Landau and Ginzburg formulated a theory that includes the free energy of phases, with the purpose to derive coupled PDEs describing the dynamics of phase transformations. Their model with focus on the phase transition process itself also found many other applications, not the least because many exact solutions can be obtained. During the last few decades, with focus on the bulk material rather than the phase transition, the theory has been used as a convenient tool in numerical analyses to keep track of cracks and other moving boundaries. As a Swede I can't help myself from noting that both of them received Nobel prizes, Landau in 1962 and Ginzburg in 2003. At least Ginzburg lived long enough to see their model used in connection with formation and growth of cracks. 

The Ginzburg-Landau equation assumes, as virtually all free energy based models do, that the state follows the direction of steepest descent towards a minimum free energy. Sooner or later a local minimum is reached. It doesn't necessarily have to be the global minimum and may depend on the starting point. Often more than one form of energy, such as elastic, heat, electric, concentration and more energies are interacting along the path. Should there be only a single form of energy the result becomes Navier's, Fourier's, Ohm's or Fick's  law. If more than one form of energy is involved, all coupling terms between the different physical phenomena are readily obtained. By including chemical energy of phases Ginzburg and Landau were able to explain the physics leading to superfluid and superconducting materials. Later by mimicking vanished matter as a second phase with virtually no free energy we end up with a model suitable for studies of growing cracks, corrosion, dissolution of matter, electroplating or similar phenomena. The present paper 

"Phase-field modeling of crack branching and deflection in heterogeneous media" by Arne Claus Hansen-Dörr, Franz Dammaß, René de Borst and Markus Kästner in Engineering Fracture Mechanics, vol. 232, 2020,, 

describes a usable benchmarked numerical model for computing crack growth based on a phase field model inspired by the Ginzburg-Landau's pioneering work. The paper gives a nice background to the usage of the phase field model with many intriguing modelling details thoroughly described. Unlike in Paper #11 here the application is on cracks penetrating interfaces. Both mono- and bi-material interfaces at different angles are covered. It has been seen before e.g. in the works by He and Hutchinson 1989, but with the phase field model results are obtained without requiring any specific criterium for neither growth nor branching nor path. The cracking becomes the product of a continuous phase transformation.
+===+
Copy the passage on the Ginzburg-Landau model and crack growth from "Landau and Ginzburg" up to and including "growth of cracks.".

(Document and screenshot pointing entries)
+===+
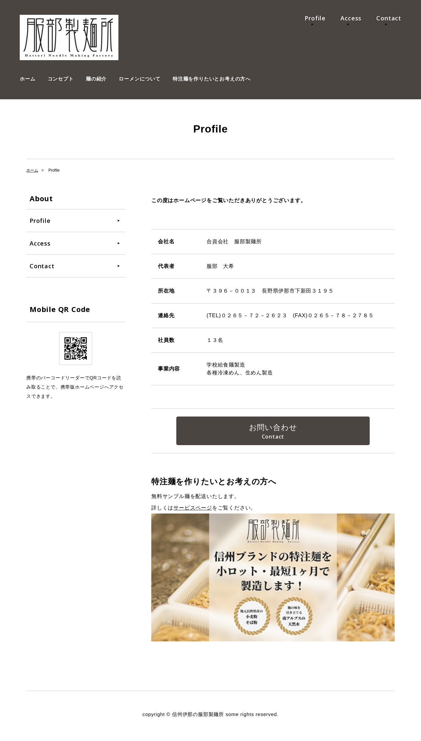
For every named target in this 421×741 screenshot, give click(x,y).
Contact (388, 18)
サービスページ (192, 511)
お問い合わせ (273, 428)
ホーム (27, 79)
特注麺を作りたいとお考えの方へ (212, 79)
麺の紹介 (96, 79)
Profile (315, 18)
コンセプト (61, 79)
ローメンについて (139, 79)
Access (350, 18)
+===+
— Full output —
Landau and Ginzburg formulated a theory that includes the free energy of phases, with the purpose to derive coupled PDEs describing the dynamics of phase transformations. Their model with focus on the phase transition process itself also found many other applications, not the least because many exact solutions can be obtained. During the last few decades, with focus on the bulk material rather than the phase transition, the theory has been used as a convenient tool in numerical analyses to keep track of cracks and other moving boundaries. As a Swede I can't help myself from noting that both of them received Nobel prizes, Landau in 1962 and Ginzburg in 2003. At least Ginzburg lived long enough to see their model used in connection with formation and growth of cracks.